The reason why the Romans gave to Hellas the name of Graecia, and to the Hellenes the name of Graeci, cannot be ascertained; but it is a well-known fact that a people are frequently called by foreigners by a name different from the one in use among themselves. Thus, the people called Etruscans or Tuscans by the Romans, and Tyrrhenians or Tyrsenians by the Greeks, bore the name of Rasena among themselves; and the different names given to the Germans in their own country and among foreigners supplies a parallel instance in modern times. The word Graecifirst occurs in Aristotle, who states that the most ancient Hellas lay about Dodona and the Achelous, and that this district was inhabited by the Selli, and by the people then called Graeci but now Hellenes. (Aristot. Meteor. 1.14.) The Selli are mentioned in the Iliad as the ministers of the Dodonaean Zeus. (Hom. Il. 16.234.) By Pindar they were called Helli; and Hesiod spoke of the country about Dodona under the name of Hellopia. (Strab. 7. p. 328.) We do not know what authority Aristotle had for his statement; but it was in opposition to the general opinion of the Greeks, who supposed the original abode of the Achaeans to have been in the Achaean Phthiotis, between Mounts Othrys and Oeta. According to another authority, Graecus was a son of Thessalus. (Steph. B. s. v. Γραικός.) In consequence of the statement of Aristotle it has been inferred that the name of Graeci was at one period widely spread on the western coast, and hence became the one by which the inhabitants were first known to the Italians on the opposite side of the Ionian sea. (Thirlwall, vol. 1. p. 82.) After the conquest of Greece by the Romans the country was reduced into the form of a province, under the name of Achaia, and did not bear the name of Graecia in official language. [ACHAIA p. 17.]

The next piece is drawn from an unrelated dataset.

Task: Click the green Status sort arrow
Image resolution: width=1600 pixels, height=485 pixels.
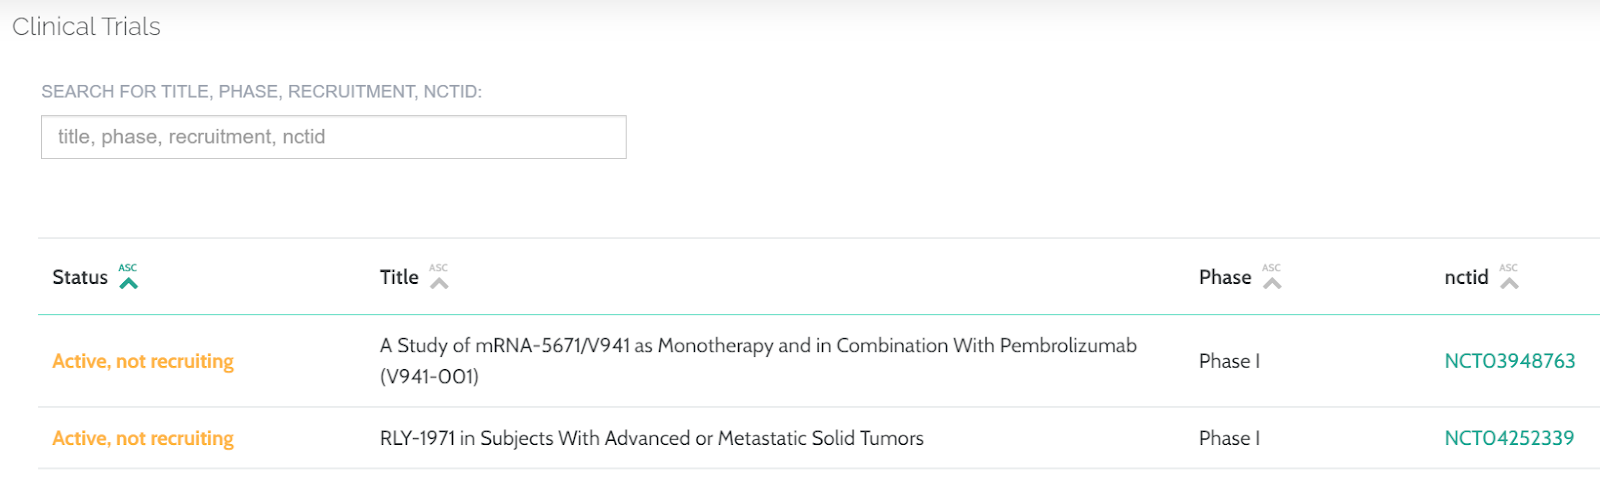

II. SITUATION, BOUNDARIES, AND SIZE.
Hellas is the southern portion of the most easterly of the three great peninsulas which extend from the south of Europe into the Mediterranean sea. These peninsulas are very different in form. Spain is an irregular quadrangle, possessing very little of the character of a peninsula, except in its northern part, where it is united by an isthmus to the rest of Europe. Italy does not commence with an isthmus, but projects from the continent in the shape of a long tongue of land, down which runs from north to south the back-bone of the Apennines, dividing it into two nearly equal parts. The most easterly of the three peninsulas commences with so large a breadth of country that one is hardly disposed to recognise at first its peninsular shape; but as it proceeds to the south it gradually assumes the form of a triangle. The base extends from the top of the Adriatic to the mouths of the Danube; and the two sides of the triangle are broken into a number of bays and gulfs, which form a series of peninsulas, the last and most perfect being the peninsula of Peloponnesus.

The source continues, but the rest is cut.